Selected excerpt =
__________

Kings, Ducks eager to return to the ice
The tentative settlement of the NHL’s labor dispute with the players’ association in the early hours of Sunday morning had 42-year-old Ducks winger Teemu Selanne as excited as a kid who had just found a treasured but lost toy, while Kings enforcer Kevin Westgarth pondered how close the league and union came to not reaching the agreement that will put players back on the ice for training camps this week.
Selanne, a future Hall of Famer, said by phone Sunday that he was delighted to hear that the league-imposed lockout will soon end and that he can return to the ice.
“I think everybody is very excited and very happy it’s over,” he said. “It’s something you don’t want to go through again. Hopefully we can move on and be a hockey family again and play the greatest game on Earth.”
Selanne said he had skated three or four times a week during the lockout, which began Sept. 15. He said the sessions, which united rival players from the Kings and Ducks, were good preparation for a start-up that will happen fairly quickly.
The new collective-bargaining agreement must be put on paper and ratified by both sides in the coming days, and if that can be streamlined camps could open this coming weekend. The NHL has not yet published a schedule — each team is expected to play 48 or 50 games, all within their respective conferences — but is likely to make that announcement later Sunday or Monday.
“I’m very happy we did a lot of practicing with the Kings’ guys. Without those guys it would not have been fun,” Selanne said. “We had only four, five, six guys sometimes and it’s really hard to do much. When we skated with them we had 14 to 20 guys. It was very important we got those guys.”

__________

Data =
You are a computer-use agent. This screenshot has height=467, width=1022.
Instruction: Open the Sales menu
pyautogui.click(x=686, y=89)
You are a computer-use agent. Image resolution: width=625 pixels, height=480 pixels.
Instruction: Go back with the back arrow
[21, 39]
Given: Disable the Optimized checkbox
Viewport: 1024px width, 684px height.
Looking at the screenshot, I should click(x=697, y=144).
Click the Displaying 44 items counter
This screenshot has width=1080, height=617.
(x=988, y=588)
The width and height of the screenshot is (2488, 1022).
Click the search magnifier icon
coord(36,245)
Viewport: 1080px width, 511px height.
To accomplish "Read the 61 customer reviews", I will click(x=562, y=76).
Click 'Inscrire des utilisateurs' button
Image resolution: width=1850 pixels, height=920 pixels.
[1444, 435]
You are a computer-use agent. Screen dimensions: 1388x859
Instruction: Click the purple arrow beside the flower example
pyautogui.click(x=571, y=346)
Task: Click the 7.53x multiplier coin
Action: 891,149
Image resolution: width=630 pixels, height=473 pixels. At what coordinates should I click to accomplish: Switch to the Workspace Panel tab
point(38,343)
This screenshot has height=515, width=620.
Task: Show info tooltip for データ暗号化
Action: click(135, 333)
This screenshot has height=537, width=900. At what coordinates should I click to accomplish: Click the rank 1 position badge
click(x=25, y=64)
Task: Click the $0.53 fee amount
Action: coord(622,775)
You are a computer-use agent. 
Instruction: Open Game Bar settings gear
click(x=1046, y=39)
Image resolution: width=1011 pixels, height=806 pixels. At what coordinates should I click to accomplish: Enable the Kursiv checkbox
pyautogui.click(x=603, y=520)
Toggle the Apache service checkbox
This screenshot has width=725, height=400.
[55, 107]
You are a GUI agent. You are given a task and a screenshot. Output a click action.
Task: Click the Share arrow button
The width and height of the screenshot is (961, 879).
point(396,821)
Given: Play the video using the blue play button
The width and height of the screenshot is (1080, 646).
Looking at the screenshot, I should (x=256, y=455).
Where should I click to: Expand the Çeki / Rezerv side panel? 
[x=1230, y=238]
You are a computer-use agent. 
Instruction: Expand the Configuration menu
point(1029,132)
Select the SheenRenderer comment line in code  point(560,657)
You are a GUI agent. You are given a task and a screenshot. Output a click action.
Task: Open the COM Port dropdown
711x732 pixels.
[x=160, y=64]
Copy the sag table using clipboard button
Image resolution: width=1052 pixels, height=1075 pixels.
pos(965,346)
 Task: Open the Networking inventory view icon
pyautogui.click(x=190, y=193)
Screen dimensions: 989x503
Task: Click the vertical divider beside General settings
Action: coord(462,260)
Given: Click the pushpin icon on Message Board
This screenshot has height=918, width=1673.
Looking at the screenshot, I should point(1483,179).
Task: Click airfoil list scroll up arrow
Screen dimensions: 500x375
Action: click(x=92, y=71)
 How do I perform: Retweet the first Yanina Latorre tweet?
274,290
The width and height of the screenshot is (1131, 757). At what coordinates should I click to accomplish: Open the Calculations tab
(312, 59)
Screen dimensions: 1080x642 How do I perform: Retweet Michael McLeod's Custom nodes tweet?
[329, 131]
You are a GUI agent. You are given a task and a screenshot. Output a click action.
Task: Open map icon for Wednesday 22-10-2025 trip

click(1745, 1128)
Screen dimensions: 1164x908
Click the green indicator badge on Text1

__________

Task instructions =
1: Please rewrite everything from "Kings, Ducks eager" down to "camps this week." in the lockout article, substituting "forward" for "winger".
2: List each day of the week or calendar date named in the lockout article.

Answers for the tasks =
1:
Kings, Ducks eager to return to the ice
The tentative settlement of the NHL’s labor dispute with the players’ association in the early hours of Sunday morning had 42-year-old Ducks forward Teemu Selanne as excited as a kid who had just found a treasured but lost toy, while Kings enforcer Kevin Westgarth pondered how close the league and union came to not reaching the agreement that will put players back on the ice for training camps this week.

2: Sunday, Sept. 15, Monday